Now, let's download the data. 

The download code given below assumes you have the following [conda](https://docs.conda.io/en/latest/) environments setup. This can be done with.

```bash
conda create --name sra-tools sra-tools
```

We also assume that you have the command [pigz](https://zlib.net/pigz/) setup (for faster gzipping).

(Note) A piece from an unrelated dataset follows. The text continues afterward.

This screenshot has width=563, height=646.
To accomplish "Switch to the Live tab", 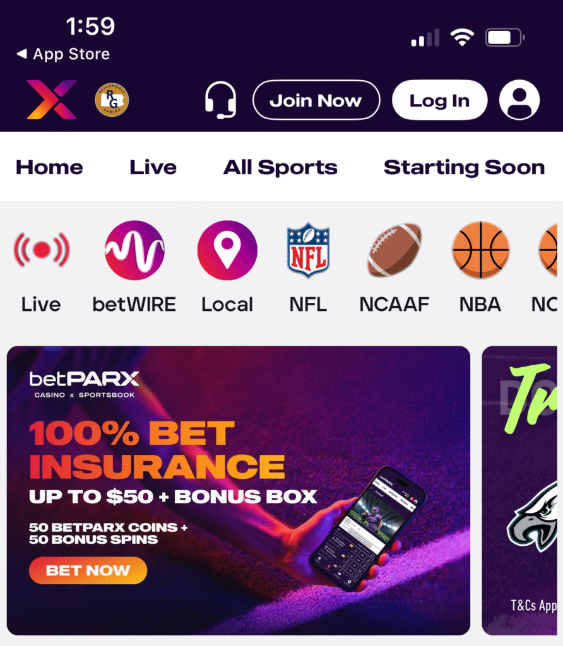I will 153,167.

Once that's setup, let's define a bash function for downloading the data.

## Bash download function

In [19]:
# Purpose: Downloads sequence reads
# Args:
#      accessions_file: A file contining a list (one per line) of sequence read accessions to download.
#      output_dir: A directory to download the files into.
#      pe: Set to 1 if dataset is pe, otherwise set to 0.
download_sequence_reads() {
    accessions_file=$1
    output_dir=$2
    pe=$3
    
    threads=48
    
    echo "Downloading files from ${accessions_file}"
    echo "Downloading files to ${output_dir}"
    
    rm -rf ${output_dir}
    mkdir -p ${output_dir}
    
    before=`date +%s`
    for name in `cat ${accessions_file}`;
    do
        output=${output_dir}/${name}.fastq.gz
        log_fasterq=${output_dir}/log.${name}.fasterq
        log_fastp=${output_dir}/log.${name}.fastp
    
        command="fasterq-dump --split-spot --stdout ${name} 2> ${log_fasterq} | fastp --interleaved_in --stdin --stdout 2> ${log_fastp} | pigz -cp ${threads} - > ${output}"
        echo ${command}
        conda run --name sra-tools ${command}
    done
    after=`date +%s`
    minutes=`echo "(${after}-${before})/60" | bc -l`
    printf "Done. Took %0.2f minutes." ${minutes}
}

# Download microbial data

Now, let's download the microbial data.

In [20]:
accessions_file="microbial/microbial-genomes-small.txt"
output_dir="microbial/data-small"
download_sequence_reads ${accessions_file} ${output_dir} 1

Downloading files from microbial/microbial-genomes-small.txt
Downloading files to microbial/data-small
fasterq-dump --split-spot --stdout SRR10298904 2> microbial/data-small/log.SRR10298904.fasterq | fastp --interleaved_in --stdin --stdout 2> microbial/data-small/log.SRR10298904.fastp | pigz -cp 48 - > microbial/data-small/SRR10298904.fastq.gz
fasterq-dump --split-spot --stdout SRR10298906 2> microbial/data-small/log.SRR10298906.fasterq | fastp --interleaved_in --stdin --stdout 2> microbial/data-small/log.SRR10298906.fastp | pigz -cp 48 - > microbial/data-small/SRR10298906.fastq.gz
Done. Took 0.40 minutes.

Awesome. We've downloaded all the microbial data. Let's check out the files.

In [21]:
ls -lh ${output_dir}/*.gz | head
ls ${output_dir}/*.gz | wc -l

-rw-r--r-- 1 apetkau grp_apetkau 100M Dec  5 18:39 microbial/data-small/SRR10298904.fastq.gz
-rw-r--r-- 1 apetkau grp_apetkau 191M Dec  5 18:40 microbial/data-small/SRR10298906.fastq.gz
2


# Download metagenomics data

Let's now download the metagenomics data.

In [None]:
accessions_file="metagenomics/metagenomes-small.txt"
output_dir="metagenomics/data-small"
download_sequence_reads ${accessions_file} ${output_dir} 1

In [None]:
ls -lh ${output_dir}/*.gz | head
ls ${output_dir}/*.gz | wc -l

# Human genomics data

Now let's download the human genomics data.

In [None]:
accessions_file="human/human-genomes-small.txt"
output_dir="human/data-small"
download_sequence_reads ${accessions_file} ${output_dir} 0

In [None]:
ls -lh ${output_dir}/*.gz | head
ls ${output_dir}/*.gz | wc -l

Awesome. We've now downloaded all the data we need :).